At that point serene Mandy gave way to monster Mandy, and I ripped the brand new batteries out of the non-functioning unit and polished off a quick but furious email to the German supplier demanding a FULL refund, and saying that I was ‘NOT happy!!!!’ I wouldn’t be able to go busking today after all – not unless I could get to the GAK shop in the Lanes and buy an alternative reverb unit there, banking on a full refund from the supplier of the duff pedal.
So I loaded the amp on my back, slung the guitar in its case over my shoulder, and set off for the bus stop to go into town to see what they had at GAK in the way of cheap guitar reverb effect pedals. I’d given up being a purist by now, only wanting the very best vocal reverb unit. Now I’d take anything, as long as it was cheap, amplified my voice a bit and made it a tad less ‘dry’ (technical term, love…)
It was a HOT day today, and by the time I’d negotiated my way to the bus stop with an amp and guitar on my back, found somewhere to stand on the packed bus, and then walked from Churchill Square to GAK, I was sweatin’ like a peee-ig. The chap I spoke to there was helpful but said he’d have to order the reverb pedal in that I wanted to try, and it wouldn’t be in for another several hours.
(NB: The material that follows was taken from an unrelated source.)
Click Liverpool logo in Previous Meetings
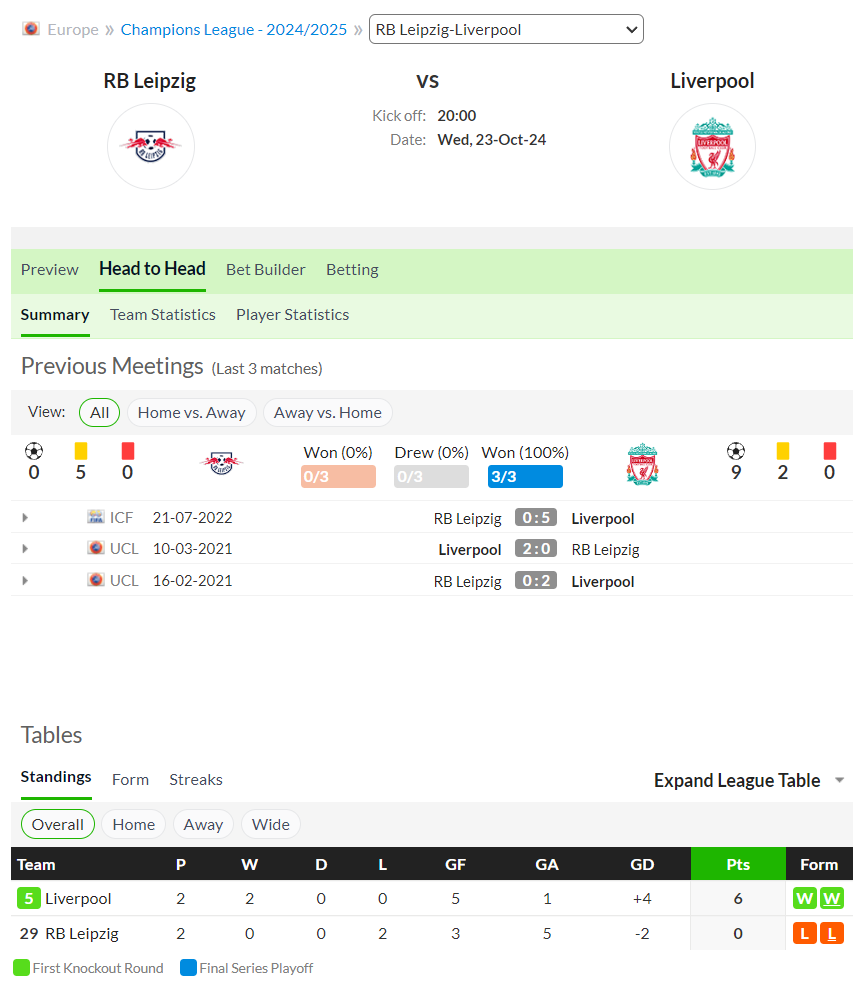861x997 pixels. click(642, 464)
Doh!!! What would I do in the intervening time? Wander the hot and crowded streets of the Lanes laden down by my musical clobber? Go into a pricey tea room and have a decadent cup of something, wasting ever more money when I should be saving it? Or try a spot of acoustic busking in the much more pleasant and less crowded Pavilion Gardens? I chose the latter, and soon found myself, armed with only an unplugged guitar, launching in to the Trisha Yearwood song ‘River of You’ – always a good show starter – to a bemused-looking group of teenage girls. They walked away sharpish. Things didn’t improve with the next song – ‘Country Roads Take Me Home’… nor the next one… nor the next one. Even though I’d primed my guitar case with all the loose change I had in my pocket, after maybe five songs my throat felt parched and I’d made not a penny…
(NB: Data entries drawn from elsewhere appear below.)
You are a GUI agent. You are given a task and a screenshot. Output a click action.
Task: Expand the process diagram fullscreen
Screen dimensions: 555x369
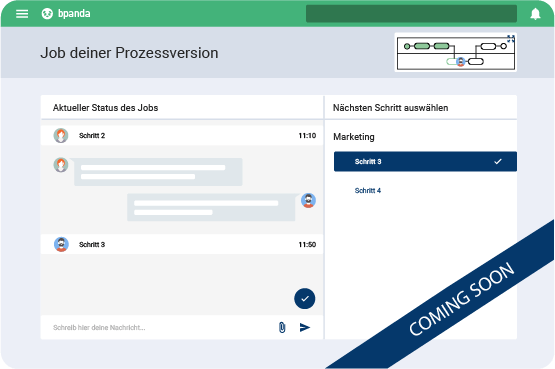[x=510, y=39]
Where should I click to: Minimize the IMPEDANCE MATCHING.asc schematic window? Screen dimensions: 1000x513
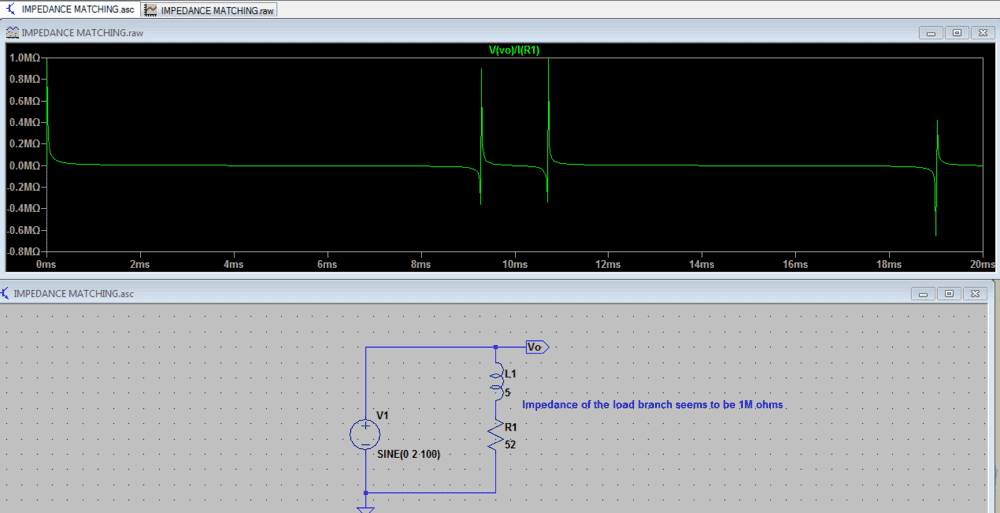(x=924, y=294)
I’d got halfway through ‘Indian Summer’, which I’d already decided would be my swan song for the morning, when a chap in a white shirt, black tie and khaki baseball cap came by, armed with battery amp and instrument, and stood watching me. I no longer felt totally alone in the midst of all those tourists – here was another one, like me, after their loose change. So I told him that was my last song and he was welcome to have my pitch. As I came to the end of the song, the dear man came over and deposited 50 pence in my case – the only money I made today from busking! I wonder if that 50p does the rounds of all the buskers’ cases and hats, as I was very tempted myself to give some change to a young couple busking just off North Street as I passed them on my way to GAK. I didn’t today as I needed the change to prime my own case, but I will tomorrow, as I feel like one of the busking community now! Anyway, I thanked him overly profusely for his generosity as his partner, identically clad, came along and I left them setting up their amps and mics, having proved to myself that such equipment is vital if one is to be taken seriously as a busker these days.
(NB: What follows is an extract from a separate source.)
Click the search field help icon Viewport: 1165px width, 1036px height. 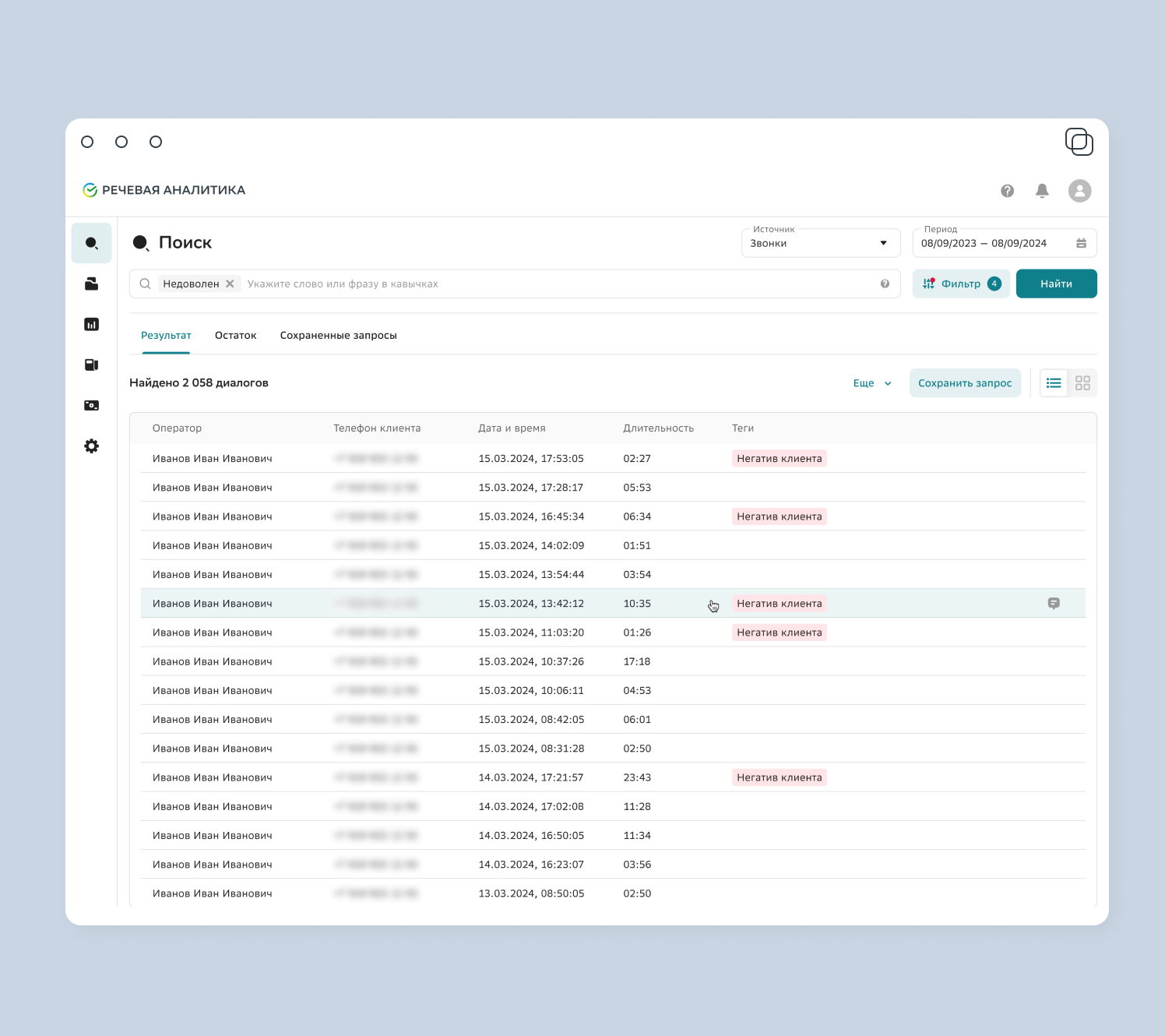pos(885,284)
By now I felt parched and tired and a bit grumpy (if you can imagine that??) and managed to painfully kick my bunion with my other foot as I staggered up North Street to the bus stop that seemed a very long way off. At that point, feeling like I would be paying out a fortune in bus fares just to get hold of a functioning reverb unit, I happened to hear a woman trying to give away ‘free bus travel for a day’. Everyone was walking past her briskly as though she was, well, a busker. But not me. I went up to her and asked her if she meant it – and indeed she did! The Brighton and Hove Bus Company, to apologise for the disrupted service caused by road works along North Street, was giving away a day of free bus travel – together with a Bagelman cream cheese special bagel and a coupon for a cup of Small Batch coffee! I gushed to her that was the best thing that had happened to me all day (yes, even better than the 50p donated to my guitar case by my fellow busker), and hobbled round to Bagelman to claim my free coffee.
Gulping down the last of the very nice coffee, I clambered onto a number 49 bus and finally made it home, saving my free bus travel for tomorrow, when I will go back to the music shop to try out the reverb pedal. And, all being well, I will then proceed to some shady but busy part of the city centre to set up my amp, mic and reverb pedal, and watch my guitar case steadily fill up with pound coins as I stun the crowds with sixty minutes of reverberantly rousing renditions…
To be continued…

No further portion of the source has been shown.